-- Opening Marker --

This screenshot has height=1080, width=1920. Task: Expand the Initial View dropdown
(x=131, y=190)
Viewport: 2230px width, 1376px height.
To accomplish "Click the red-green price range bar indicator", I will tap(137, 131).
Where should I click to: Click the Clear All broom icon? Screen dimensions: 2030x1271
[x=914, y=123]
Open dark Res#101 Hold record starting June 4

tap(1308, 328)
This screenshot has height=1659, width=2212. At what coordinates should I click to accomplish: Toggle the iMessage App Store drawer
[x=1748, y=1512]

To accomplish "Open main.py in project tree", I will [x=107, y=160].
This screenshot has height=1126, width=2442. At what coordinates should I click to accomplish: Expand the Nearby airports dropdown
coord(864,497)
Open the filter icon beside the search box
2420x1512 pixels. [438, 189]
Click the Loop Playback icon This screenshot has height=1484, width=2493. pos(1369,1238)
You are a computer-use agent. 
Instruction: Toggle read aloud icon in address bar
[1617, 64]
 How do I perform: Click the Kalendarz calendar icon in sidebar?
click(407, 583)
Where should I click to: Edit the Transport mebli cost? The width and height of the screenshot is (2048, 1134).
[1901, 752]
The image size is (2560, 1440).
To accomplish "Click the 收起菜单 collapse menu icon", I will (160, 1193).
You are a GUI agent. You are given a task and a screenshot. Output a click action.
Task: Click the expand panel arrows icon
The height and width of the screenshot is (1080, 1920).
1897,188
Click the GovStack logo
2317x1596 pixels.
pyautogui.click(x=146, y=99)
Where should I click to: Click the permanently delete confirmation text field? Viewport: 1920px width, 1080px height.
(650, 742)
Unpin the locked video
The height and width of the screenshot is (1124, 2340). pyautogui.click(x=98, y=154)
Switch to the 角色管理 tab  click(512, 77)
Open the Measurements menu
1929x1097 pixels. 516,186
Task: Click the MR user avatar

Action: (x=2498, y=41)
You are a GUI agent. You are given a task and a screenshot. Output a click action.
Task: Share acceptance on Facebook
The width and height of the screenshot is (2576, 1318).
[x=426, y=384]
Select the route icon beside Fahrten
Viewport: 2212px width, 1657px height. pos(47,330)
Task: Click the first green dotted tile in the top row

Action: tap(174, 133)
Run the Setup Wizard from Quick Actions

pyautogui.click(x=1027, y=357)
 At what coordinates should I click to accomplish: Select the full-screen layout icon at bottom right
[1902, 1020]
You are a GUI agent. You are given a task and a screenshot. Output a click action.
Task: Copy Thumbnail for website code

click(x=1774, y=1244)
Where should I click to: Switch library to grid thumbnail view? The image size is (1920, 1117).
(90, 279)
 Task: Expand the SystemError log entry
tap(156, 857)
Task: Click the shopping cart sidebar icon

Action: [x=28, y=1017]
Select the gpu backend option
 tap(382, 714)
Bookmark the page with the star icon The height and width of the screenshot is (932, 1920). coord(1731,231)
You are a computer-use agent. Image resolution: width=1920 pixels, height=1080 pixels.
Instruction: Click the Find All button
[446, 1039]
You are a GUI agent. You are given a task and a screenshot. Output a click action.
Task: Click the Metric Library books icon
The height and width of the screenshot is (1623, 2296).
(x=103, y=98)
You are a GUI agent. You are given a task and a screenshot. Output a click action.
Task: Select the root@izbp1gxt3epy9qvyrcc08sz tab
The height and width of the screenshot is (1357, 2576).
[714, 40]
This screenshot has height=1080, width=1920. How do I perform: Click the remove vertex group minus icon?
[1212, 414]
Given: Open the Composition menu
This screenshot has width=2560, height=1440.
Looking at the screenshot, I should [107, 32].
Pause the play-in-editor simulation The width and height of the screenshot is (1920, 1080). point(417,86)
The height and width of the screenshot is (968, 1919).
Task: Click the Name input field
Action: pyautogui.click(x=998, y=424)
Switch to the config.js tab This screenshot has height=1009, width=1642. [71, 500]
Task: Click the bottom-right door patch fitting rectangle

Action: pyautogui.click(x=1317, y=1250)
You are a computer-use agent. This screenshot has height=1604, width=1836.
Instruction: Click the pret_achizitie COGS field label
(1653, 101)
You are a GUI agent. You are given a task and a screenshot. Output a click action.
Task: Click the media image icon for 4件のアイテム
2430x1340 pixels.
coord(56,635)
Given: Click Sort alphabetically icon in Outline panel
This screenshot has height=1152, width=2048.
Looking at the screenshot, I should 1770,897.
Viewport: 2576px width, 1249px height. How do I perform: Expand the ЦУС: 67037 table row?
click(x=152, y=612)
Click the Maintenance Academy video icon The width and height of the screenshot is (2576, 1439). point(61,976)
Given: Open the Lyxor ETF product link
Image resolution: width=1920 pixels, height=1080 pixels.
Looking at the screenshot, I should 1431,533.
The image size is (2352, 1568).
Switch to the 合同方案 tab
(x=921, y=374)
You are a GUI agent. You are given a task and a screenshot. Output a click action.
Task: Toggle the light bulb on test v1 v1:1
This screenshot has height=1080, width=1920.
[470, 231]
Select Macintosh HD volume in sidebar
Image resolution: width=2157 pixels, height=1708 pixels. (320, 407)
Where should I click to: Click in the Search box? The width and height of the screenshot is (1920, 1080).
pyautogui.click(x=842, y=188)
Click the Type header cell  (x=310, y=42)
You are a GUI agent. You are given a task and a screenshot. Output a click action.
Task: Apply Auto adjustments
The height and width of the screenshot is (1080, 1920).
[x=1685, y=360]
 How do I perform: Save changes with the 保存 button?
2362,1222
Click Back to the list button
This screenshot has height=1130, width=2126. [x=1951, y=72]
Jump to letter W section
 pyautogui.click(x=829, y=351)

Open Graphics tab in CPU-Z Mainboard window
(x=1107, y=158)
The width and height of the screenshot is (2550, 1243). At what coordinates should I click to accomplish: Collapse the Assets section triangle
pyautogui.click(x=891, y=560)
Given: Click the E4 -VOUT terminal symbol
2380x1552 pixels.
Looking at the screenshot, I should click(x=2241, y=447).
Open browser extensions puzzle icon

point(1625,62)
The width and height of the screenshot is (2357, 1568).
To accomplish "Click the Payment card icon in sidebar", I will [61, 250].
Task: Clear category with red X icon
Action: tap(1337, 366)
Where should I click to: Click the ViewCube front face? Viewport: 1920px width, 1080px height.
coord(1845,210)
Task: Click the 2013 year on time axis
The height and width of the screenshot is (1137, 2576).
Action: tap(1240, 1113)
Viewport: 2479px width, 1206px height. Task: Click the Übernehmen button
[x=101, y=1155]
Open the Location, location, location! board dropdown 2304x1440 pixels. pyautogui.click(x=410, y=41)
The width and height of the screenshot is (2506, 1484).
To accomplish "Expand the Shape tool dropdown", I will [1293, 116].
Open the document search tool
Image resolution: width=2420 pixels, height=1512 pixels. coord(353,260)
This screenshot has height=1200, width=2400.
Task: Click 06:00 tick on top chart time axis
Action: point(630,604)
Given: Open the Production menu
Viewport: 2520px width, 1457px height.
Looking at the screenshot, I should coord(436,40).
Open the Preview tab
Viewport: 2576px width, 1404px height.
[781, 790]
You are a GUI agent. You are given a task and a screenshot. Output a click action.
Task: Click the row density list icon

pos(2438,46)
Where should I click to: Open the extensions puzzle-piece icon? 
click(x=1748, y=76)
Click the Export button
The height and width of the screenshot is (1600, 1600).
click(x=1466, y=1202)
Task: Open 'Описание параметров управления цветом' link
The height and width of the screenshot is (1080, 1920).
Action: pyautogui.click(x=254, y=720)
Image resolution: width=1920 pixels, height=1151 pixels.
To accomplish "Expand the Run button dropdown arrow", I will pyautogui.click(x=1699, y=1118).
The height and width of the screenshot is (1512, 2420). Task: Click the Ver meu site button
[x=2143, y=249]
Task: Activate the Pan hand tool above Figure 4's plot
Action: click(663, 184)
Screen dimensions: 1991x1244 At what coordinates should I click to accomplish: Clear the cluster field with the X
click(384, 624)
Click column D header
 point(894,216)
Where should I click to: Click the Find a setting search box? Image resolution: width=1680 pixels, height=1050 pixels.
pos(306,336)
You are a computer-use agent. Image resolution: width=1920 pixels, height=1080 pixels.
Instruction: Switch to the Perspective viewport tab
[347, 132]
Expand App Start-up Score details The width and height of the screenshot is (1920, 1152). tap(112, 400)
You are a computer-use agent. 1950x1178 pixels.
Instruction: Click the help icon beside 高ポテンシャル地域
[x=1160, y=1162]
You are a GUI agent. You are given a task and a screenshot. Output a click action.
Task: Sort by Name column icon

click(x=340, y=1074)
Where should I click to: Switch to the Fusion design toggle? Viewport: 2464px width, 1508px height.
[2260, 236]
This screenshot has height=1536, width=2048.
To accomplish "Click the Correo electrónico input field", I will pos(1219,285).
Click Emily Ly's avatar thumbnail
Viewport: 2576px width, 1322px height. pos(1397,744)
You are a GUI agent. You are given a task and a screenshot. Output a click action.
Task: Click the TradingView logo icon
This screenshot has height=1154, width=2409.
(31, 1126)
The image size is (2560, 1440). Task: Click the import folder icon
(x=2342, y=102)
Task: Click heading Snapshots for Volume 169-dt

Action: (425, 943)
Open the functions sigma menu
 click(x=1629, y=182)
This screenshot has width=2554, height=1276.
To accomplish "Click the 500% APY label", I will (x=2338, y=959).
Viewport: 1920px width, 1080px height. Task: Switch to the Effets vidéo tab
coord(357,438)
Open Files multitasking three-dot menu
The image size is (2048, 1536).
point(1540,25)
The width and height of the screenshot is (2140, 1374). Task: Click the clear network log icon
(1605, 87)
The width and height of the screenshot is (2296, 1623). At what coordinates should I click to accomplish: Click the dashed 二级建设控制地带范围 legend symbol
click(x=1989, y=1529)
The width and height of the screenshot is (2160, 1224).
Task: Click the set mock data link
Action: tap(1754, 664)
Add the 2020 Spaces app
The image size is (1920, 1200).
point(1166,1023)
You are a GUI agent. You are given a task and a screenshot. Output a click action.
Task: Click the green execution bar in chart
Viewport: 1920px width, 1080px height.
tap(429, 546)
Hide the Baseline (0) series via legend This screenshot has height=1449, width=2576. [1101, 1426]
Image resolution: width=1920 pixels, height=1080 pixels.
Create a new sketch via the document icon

-- Closing Marker --

REQUIRED ACTION: Copy out the data above word for word, starting at its first line and ending with the line that contains "Task: Click the expand panel arrows icon".

THE COMPLETED TASK:
This screenshot has height=1080, width=1920. Task: Expand the Initial View dropdown
(x=131, y=190)
Viewport: 2230px width, 1376px height.
To accomplish "Click the red-green price range bar indicator", I will tap(137, 131).
Where should I click to: Click the Clear All broom icon? Screen dimensions: 2030x1271
[x=914, y=123]
Open dark Res#101 Hold record starting June 4

tap(1308, 328)
This screenshot has height=1659, width=2212. At what coordinates should I click to accomplish: Toggle the iMessage App Store drawer
[x=1748, y=1512]

To accomplish "Open main.py in project tree", I will [x=107, y=160].
This screenshot has height=1126, width=2442. At what coordinates should I click to accomplish: Expand the Nearby airports dropdown
coord(864,497)
Open the filter icon beside the search box
2420x1512 pixels. [438, 189]
Click the Loop Playback icon This screenshot has height=1484, width=2493. pos(1369,1238)
You are a computer-use agent. 
Instruction: Toggle read aloud icon in address bar
[1617, 64]
 How do I perform: Click the Kalendarz calendar icon in sidebar?
click(407, 583)
Where should I click to: Edit the Transport mebli cost? The width and height of the screenshot is (2048, 1134).
[1901, 752]
The image size is (2560, 1440).
To accomplish "Click the 收起菜单 collapse menu icon", I will (160, 1193).
You are a GUI agent. You are given a task and a screenshot. Output a click action.
Task: Click the expand panel arrows icon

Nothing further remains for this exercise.